On one side stands the Christian and classical European understanding of the person, according to which freedom does not mean the ability to deny one’s nature, but the ability to live in accordance with it. On the other hand stands a modern understanding of identity that treats freedom as self-determination independent of the body, tradition or natural order.

This view is often framed in the language of compassion and human rights. Yet it rests on the idea of human beings as creators of their own nature. The question is no longer only how society should respond to individuals experiencing profound internal conflict.

Rather, society as a whole is asked to accept a new understanding of reality in which biological sex is no longer decisive. Respect for the individual does not necessarily entail recognising every subjective perception as a legal fact.

Marla-Svenja Liebich, a well-known right-wing extremist, waits in front of a courtroom at the regional court in Germany. He deliberately changed his sex to gain access to a female prison in 2025. Photo: Photo by Sebastian Willnow/picture alliance via Getty Images

Compassion cannot be separated from truth

The decision is also troubling because it reflects a broader tendency within the European Union to expand its competences indirectly. Where the treaties leave space for member states, Union law often enters through general clauses or expansive interpretations of fundamental rights.

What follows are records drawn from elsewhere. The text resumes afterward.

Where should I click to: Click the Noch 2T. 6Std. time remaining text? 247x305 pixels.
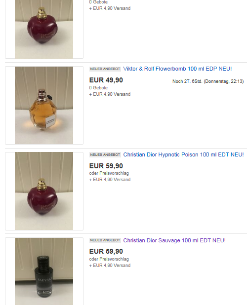pos(208,81)
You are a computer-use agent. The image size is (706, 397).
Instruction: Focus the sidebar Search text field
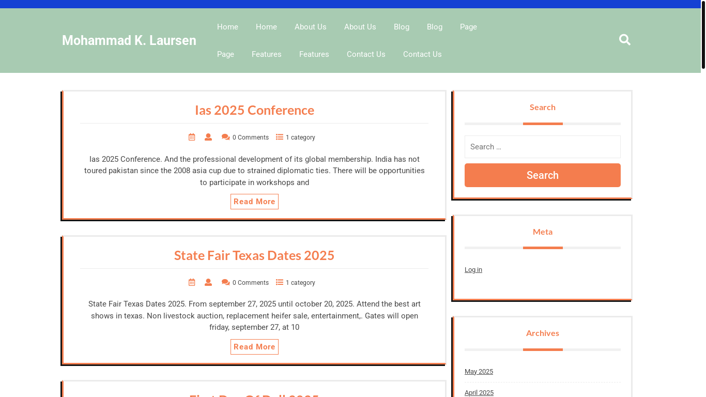point(542,147)
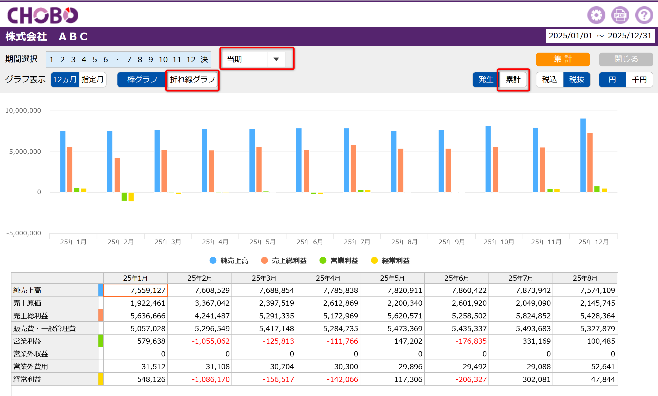Open help via question mark icon
Viewport: 658px width, 396px height.
(x=644, y=15)
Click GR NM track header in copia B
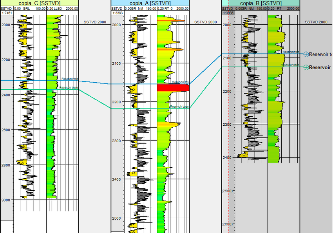 (x=251, y=8)
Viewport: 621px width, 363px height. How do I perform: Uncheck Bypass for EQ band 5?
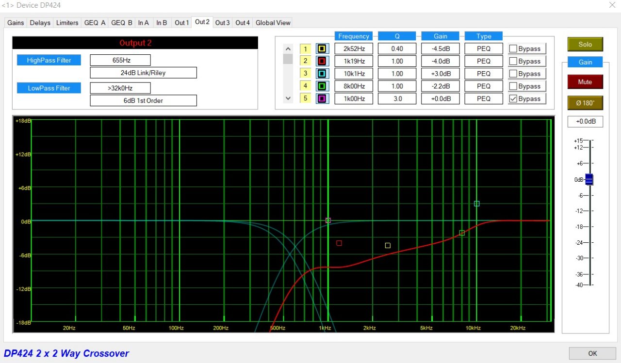[513, 99]
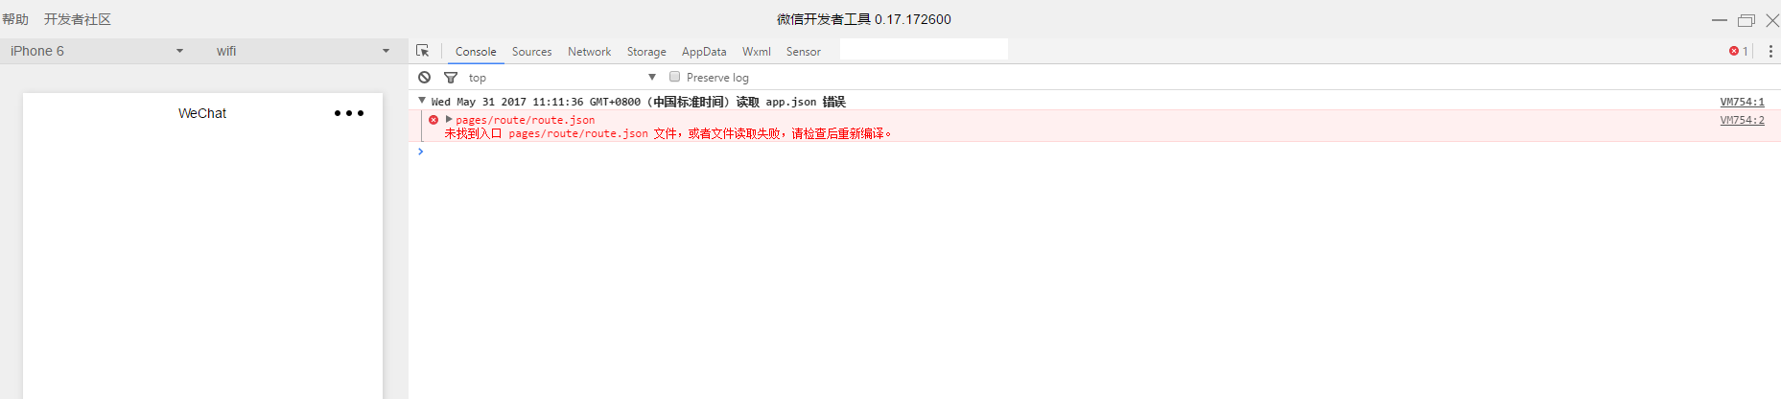Open the 开发者社区 menu
Screen dimensions: 1781x399
coord(78,19)
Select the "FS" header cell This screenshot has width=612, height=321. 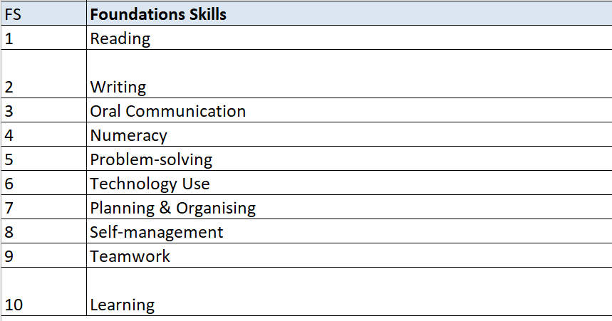click(x=43, y=14)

Cultural and ethical issues are among the most sensitive aspects of national sovereignty. Member states differ in their histories, constitutional traditions, religious backgrounds and moral frameworks. What may be broadly accepted in one country may be regarded in another as a challenge to the foundations of social order.

The Union is gradually evolving into a project of cultural transformation in which the traditional institutions and constitutional identities of member states are increasingly shaped by a more centralised legal approach.

It would be a mistake to regard this as merely a technical legal issue. The dispute is civilisational in nature. It raises the question of what kind of Europe is being shaped. A Europe that retains awareness of its historical roots and sees human beings as having an inherent nature, or one that builds its identity on more fluid legal and conceptual foundations.

Democracy demands a response

The appropriate response, critics argue, is to defend democratic decision-making in fundamental cultural matters and to ensure that changes of this magnitude are subject to open political debate.

If courts are seen as able to impose obligations on states to redefine core concepts such as gender and identity based on abstract rights, it becomes difficult to determine where such developments might end. Today, the issue concerns civil registries. In future, it may extend to education, sport, healthcare, family law or religious freedom.

In this context, legal analysis alone is insufficient. The debate must also address broader questions about the nature of the human person, the role of family and the limits of legal reinterpretation.

Such decisions are viewed by critics not as incremental extensions of rights, but as part of a wider project of societal change taking place without comprehensive democratic deliberation.

For that reason, many argue that these developments should be openly debated rather than accepted as inevitable. Europe, they contend, does not require further ideological experimentation.